Article on Music Cataloging and Technology
Soon after I retired in January 2021, I began writing a memoir of my days as a student and early-career music librarian. Early drafts centered on Ralph Papahkian, my cataloging teacher at Indiana, who later became my mentor and friend. I passed this draft by Jon Sauceda, editor of Notes, who encouraged me to broaden the scope and recast it as an article on the changes that technology brought to music cataloging in the 1980s. The article has been published in the September 2022 issue of Notes (the DOI is 10.1353/not.2022.0062) and an open-access preprint is available from the University of Pennsylvania’s institutional repository, ScholarlyCommons@Penn.
Here is the abstract for the article:
After decades of relative stasis, library technology underwent transformational changes in the 1980s.

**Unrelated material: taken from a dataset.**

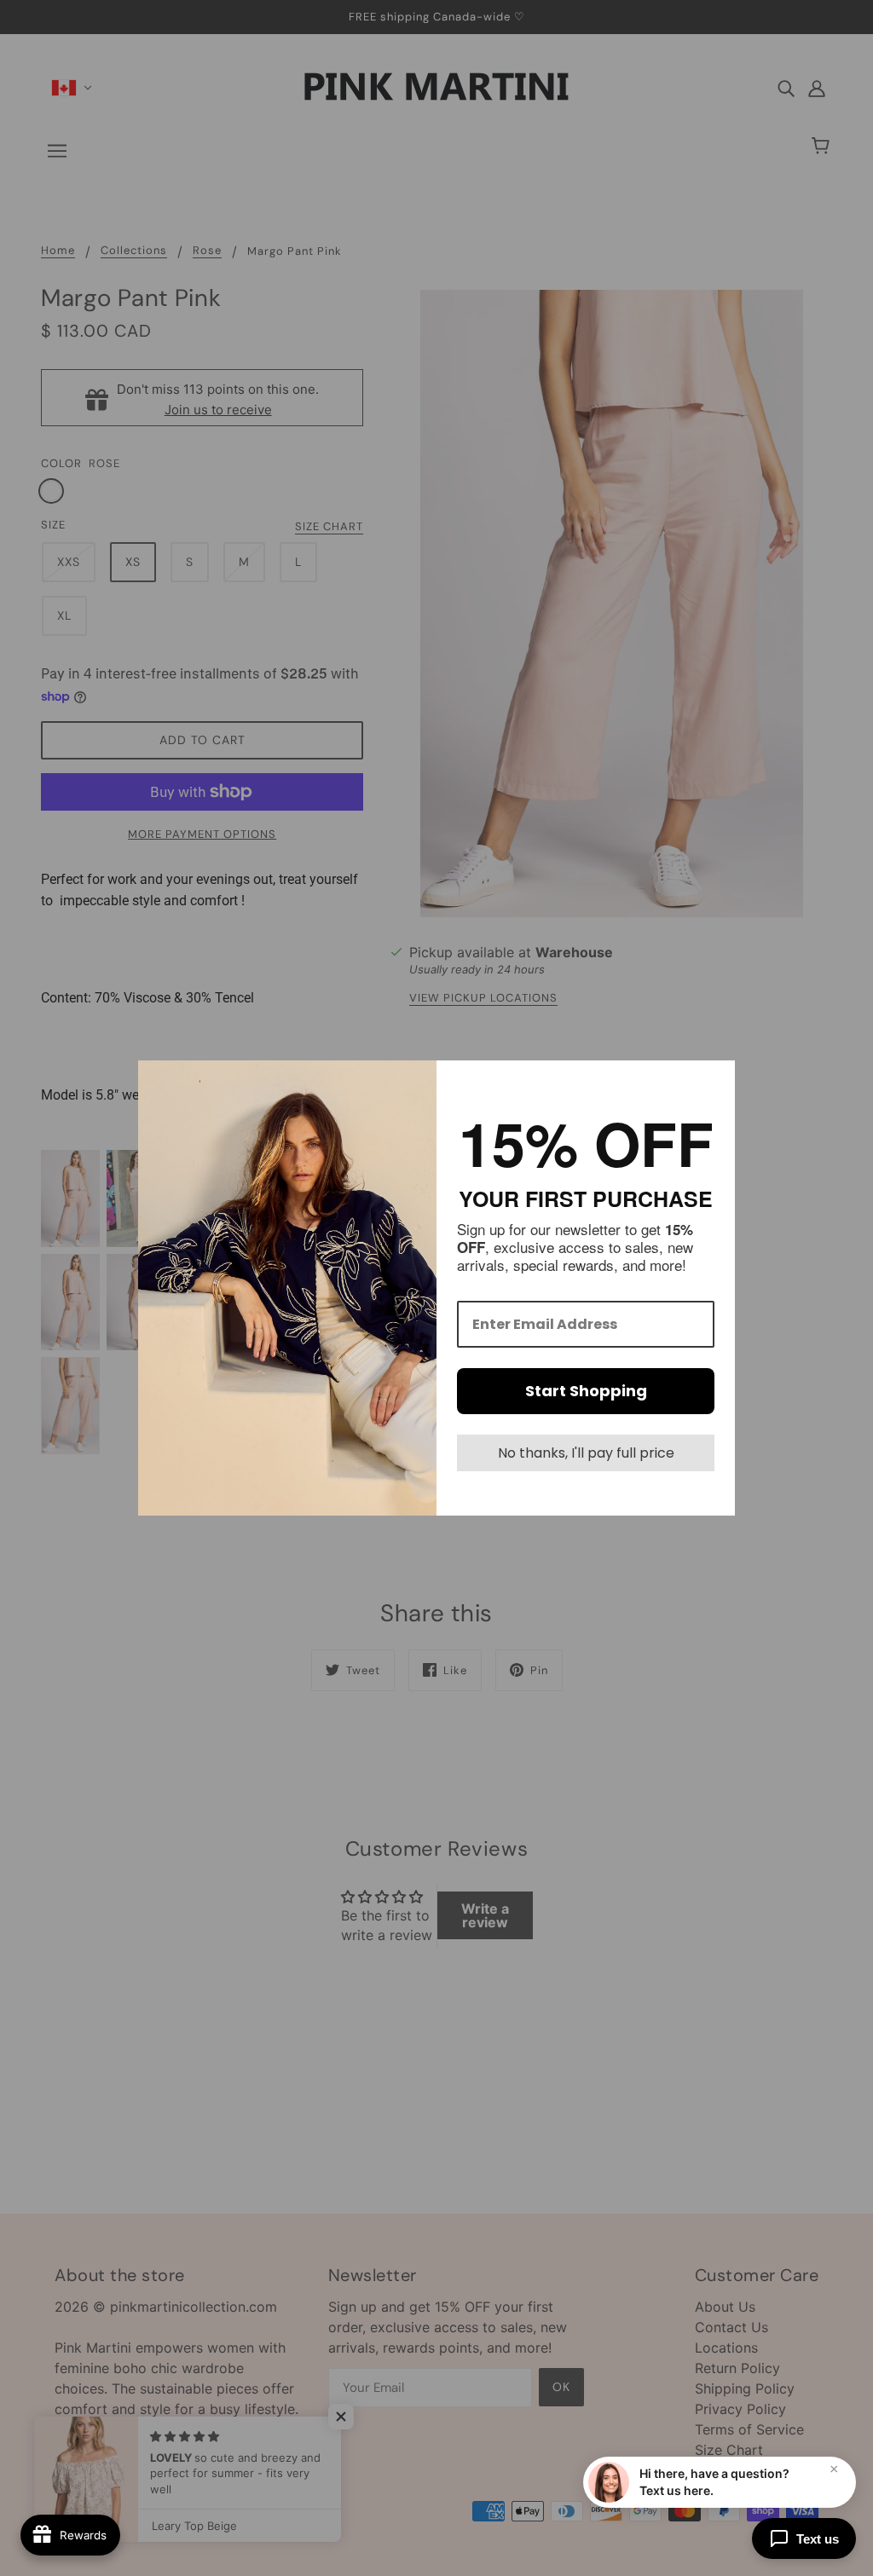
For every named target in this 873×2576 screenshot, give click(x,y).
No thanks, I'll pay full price (586, 1453)
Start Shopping (586, 1390)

Over the course of a few years, the introduction of shared online cataloging, the local online public catalog, and electronic mail changed the way librarians did their work and ushered in a period of technological innovation that continues today. The author offers a first-hand account of the impact of these technologies in the 1980s, when he was a graduate student and early-career music librarian.
I presented the earlier version of the article—the remembrance of Ralph Papakhian—at the fall 2021 meeting of the Midwest Chapter of the Music Library Association, and it is available for reading (in a long and short version) and viewing (in two parts).